Deve um crime, se disfarçado por argumentos intelectuais, por belas palavras que despertem sentimentos nobres, passar como algo normal e aceitável? Ou tornar-se-ão esses argumentos odiosos porque cúmplices, essas palavras vazias porque conspurcadas pela realidade que querem ocultar, esses sentimentos ocos porque deslocados e absurdos em face do indizível? Pode a Literatura absolver o Crime? Eis a questão que a leitura desta obra nos coloca e interpela.

Morte em Veneza oferece-nos, na linguagem velada que utiliza, nas descrições minuciosas dos sentimentos que nos oferece, nas reflexões filosóficas a que se aventura, momentos de rara literatura, de mestria e técnica na arte da escrita, mas nada disso apaga a repugnante defesa que faz, sob o manto diáfano do deslumbramento dos sentidos com a Beleza com letra grande, da pedofilia na total e horrível acessão da palavra.

Um livro perturbante, que nos abre a alma de um escritor pedófilo, que segundo alguns poderia ser o próprio TM. Esse escritor idolatra e ama sinceramente com toda a força da sua alma e toda a sensualidade do seu ser o Belo. Deslumbra-se e perde-se perante a Beleza humana, que apenas vê no seu aspecto carnal.

Atraído pelo seu objecto de desejo como uma borboleta pelo fogo, a personagem vai obcecadamente observa-lo e segui-lo ao ponto de deliberadamente pôr em risco a sua vida e a do amado. Atingido pelo Amor, a sua paixão leva-o à degradação e aos tormentos dos amores não correspondidos.

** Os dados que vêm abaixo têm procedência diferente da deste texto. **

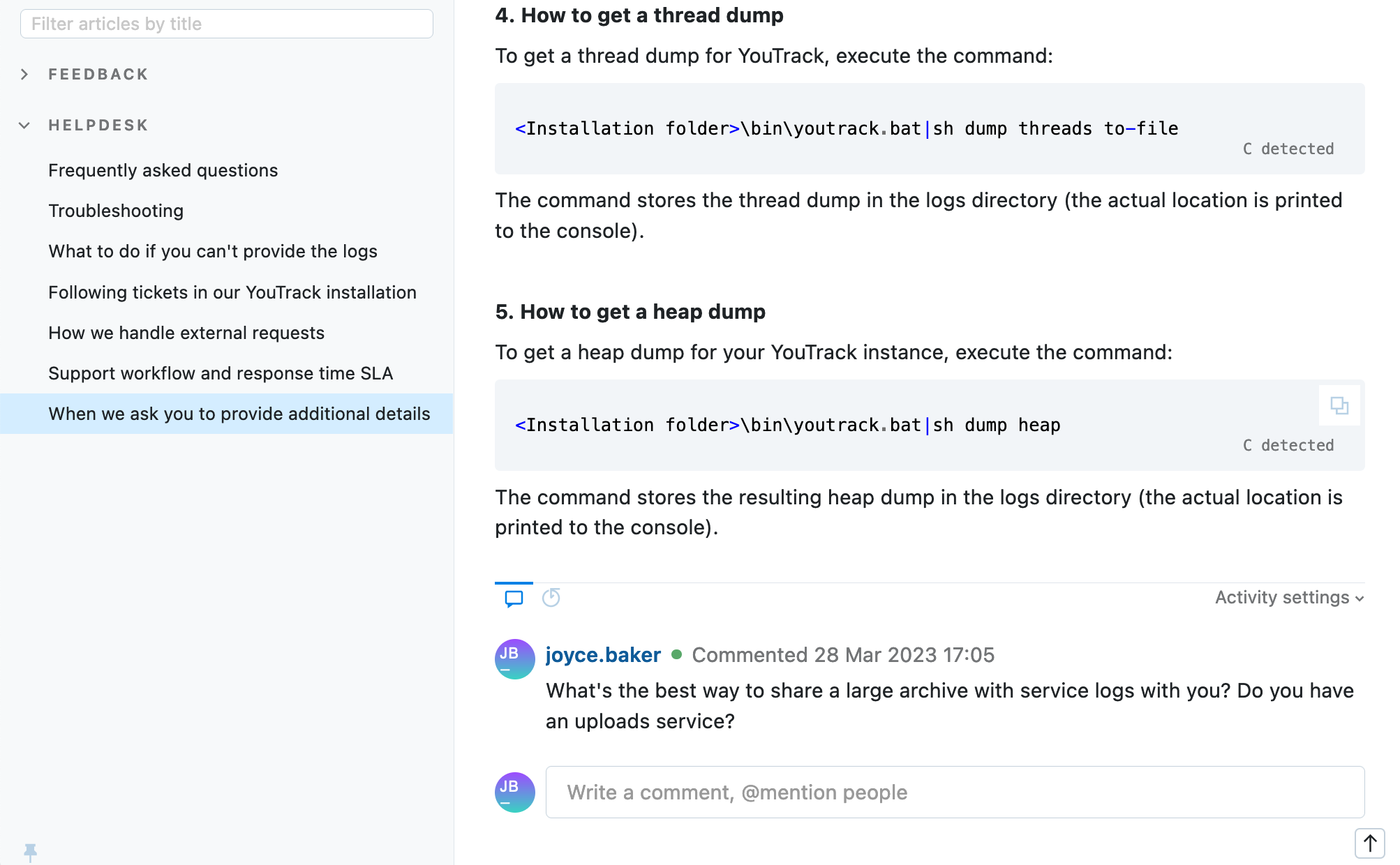Open Following tickets in our YouTrack installation

pyautogui.click(x=232, y=292)
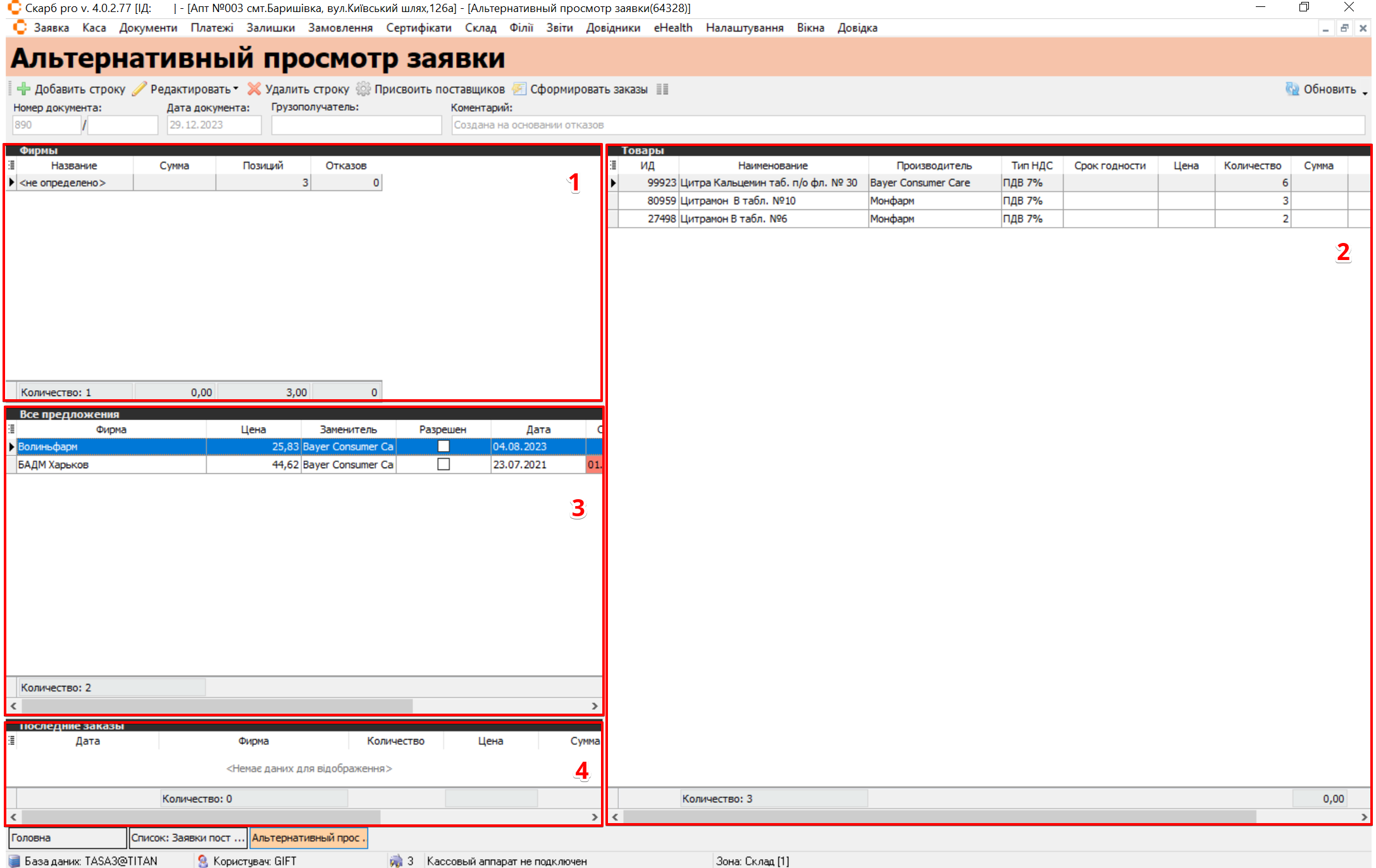This screenshot has height=868, width=1376.
Task: Sort by the Цена column in Все предложения
Action: [253, 430]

A dissociação do corpo, que pode ser Belo, da mente, que não lhe interessa, é a fonte de toda a perversão. Desta forma a atracção pode recair sobre uma criança ingénua e indefesa.

Percebendo a sua perversão, o escritor, intelectualiza, chamando inapropriadamente Nietzsche e Platão à colação, vagueia poeticamente pela filosofia e pela estética procurando explicar a sinceridade do seu sentimento e defender a compulsão que se apoderou do seu ser. Mas nada disto apaga ou diminui a sua perversão e o horror do crime que quer cometer. TM percebendo muito bem a questão mata o personagem.

Eu também seria impiedoso.

Domingo, 26 de Fevereiro de 2012

A Conspiração Voronov

A Conspiração Voronov

As aventuras de Black e Mortimer desenhadas após a morte do seu genial criador, EdgarPierre Jacobs. Uma aventura sem imaginação, nem suspense. Os desenhos são fracos, tornando-se, muitas vezes, difícil identificar os personagens. Mau.